The advances made by Kumaran can find applications in the area of cardio-vascular and pulmonary health and the two partnerships with the start-ups is just the beginning.
The IISc professor advocated closer interaction between the academia and the start-ups. “Partnering with start-ups is exciting and gives you some idea of what kind of products the real world is interested in. This also gives a very good insight into what it takes to succeed in the real world,” said Kumaran.
At the same time, Kumaran also cautioned that there should be a fine balance between the two worlds. He is of the firm belief that fundamental advances have to be made in the scientific world before one can think about utilising these developments commercially.

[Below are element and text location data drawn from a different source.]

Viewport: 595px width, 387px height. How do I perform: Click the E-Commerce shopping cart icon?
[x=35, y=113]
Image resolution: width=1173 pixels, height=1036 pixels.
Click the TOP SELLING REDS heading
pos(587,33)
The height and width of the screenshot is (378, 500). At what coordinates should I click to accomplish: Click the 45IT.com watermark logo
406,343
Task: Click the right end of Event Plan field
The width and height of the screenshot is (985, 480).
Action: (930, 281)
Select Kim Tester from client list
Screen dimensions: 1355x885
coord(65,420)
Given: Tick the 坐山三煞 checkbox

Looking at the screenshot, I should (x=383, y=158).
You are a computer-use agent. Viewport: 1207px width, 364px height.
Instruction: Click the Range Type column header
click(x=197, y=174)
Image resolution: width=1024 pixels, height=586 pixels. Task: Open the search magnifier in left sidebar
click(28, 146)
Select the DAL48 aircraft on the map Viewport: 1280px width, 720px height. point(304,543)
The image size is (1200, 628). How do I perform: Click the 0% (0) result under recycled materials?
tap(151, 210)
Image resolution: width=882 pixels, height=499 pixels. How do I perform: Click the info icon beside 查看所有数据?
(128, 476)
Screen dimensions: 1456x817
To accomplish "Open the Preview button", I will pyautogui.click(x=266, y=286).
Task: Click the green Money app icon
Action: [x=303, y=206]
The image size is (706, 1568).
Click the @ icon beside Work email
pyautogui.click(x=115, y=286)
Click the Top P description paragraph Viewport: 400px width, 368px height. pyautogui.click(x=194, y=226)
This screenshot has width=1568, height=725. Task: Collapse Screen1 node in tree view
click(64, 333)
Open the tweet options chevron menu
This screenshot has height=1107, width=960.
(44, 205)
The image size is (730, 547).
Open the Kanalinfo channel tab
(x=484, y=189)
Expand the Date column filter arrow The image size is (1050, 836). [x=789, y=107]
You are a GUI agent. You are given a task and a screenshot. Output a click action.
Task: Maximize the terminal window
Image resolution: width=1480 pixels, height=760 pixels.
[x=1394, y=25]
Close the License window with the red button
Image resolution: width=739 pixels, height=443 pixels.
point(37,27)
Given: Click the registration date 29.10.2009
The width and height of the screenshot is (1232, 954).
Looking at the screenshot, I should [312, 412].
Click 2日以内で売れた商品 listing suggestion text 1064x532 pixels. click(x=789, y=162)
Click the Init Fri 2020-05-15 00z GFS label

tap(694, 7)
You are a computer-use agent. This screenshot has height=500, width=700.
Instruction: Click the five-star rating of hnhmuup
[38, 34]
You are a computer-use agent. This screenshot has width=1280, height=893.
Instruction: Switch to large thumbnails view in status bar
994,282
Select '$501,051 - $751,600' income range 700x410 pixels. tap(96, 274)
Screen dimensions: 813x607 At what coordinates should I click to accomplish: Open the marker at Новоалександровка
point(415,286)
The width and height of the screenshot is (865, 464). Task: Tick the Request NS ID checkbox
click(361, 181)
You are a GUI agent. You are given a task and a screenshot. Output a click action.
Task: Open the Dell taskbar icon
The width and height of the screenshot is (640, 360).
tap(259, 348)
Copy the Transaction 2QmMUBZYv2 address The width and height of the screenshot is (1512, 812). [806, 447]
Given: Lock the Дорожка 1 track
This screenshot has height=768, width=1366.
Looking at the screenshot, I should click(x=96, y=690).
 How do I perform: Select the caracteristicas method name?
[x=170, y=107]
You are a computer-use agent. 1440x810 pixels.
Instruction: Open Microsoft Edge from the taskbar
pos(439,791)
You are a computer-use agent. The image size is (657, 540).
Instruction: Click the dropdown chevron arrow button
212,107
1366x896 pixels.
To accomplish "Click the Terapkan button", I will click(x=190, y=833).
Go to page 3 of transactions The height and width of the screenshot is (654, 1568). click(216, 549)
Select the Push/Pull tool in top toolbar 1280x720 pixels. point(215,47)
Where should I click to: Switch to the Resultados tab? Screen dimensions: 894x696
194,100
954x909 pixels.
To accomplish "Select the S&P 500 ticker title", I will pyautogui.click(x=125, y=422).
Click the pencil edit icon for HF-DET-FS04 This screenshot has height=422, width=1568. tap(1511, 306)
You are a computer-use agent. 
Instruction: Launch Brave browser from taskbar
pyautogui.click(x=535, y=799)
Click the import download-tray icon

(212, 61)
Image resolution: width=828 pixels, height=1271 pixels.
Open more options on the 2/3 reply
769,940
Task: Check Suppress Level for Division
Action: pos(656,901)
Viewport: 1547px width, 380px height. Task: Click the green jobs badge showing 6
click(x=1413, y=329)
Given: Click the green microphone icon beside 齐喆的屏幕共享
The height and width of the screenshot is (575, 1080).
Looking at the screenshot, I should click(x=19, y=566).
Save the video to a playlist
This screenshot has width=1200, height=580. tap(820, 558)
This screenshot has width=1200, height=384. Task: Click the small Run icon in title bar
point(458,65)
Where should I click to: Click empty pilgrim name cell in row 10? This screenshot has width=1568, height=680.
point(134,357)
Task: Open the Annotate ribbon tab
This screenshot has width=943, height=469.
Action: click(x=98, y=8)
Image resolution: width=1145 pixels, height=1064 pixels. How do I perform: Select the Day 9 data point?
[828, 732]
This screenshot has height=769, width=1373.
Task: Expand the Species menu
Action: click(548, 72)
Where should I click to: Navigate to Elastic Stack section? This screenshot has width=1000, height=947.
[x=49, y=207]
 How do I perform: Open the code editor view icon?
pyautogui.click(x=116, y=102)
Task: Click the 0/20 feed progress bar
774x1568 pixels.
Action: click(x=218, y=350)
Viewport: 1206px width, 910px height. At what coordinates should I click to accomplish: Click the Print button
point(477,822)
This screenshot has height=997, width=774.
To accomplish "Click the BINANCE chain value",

According to Kumaran, an increasing number of tech start-ups are keen to engage with the academia to see whether some of the latter’s research could lead to a viable business while also having a larger social impact. “The fundamental thing is the dissemination and creation of knowledge,” he said.
However, there is still a long way to travel before the country can talk about achieving the critical mass in terms of fruitful results coming out of these academia-startup partnerships. Along with this, there are certain challenges in terms of manufacturing as the eco-system is not fully developed.
“The environment is there to create a strong knowledge based economy in the country as new technologies are emerging and there is nothing stopping us from reaching there,” said Kumaran.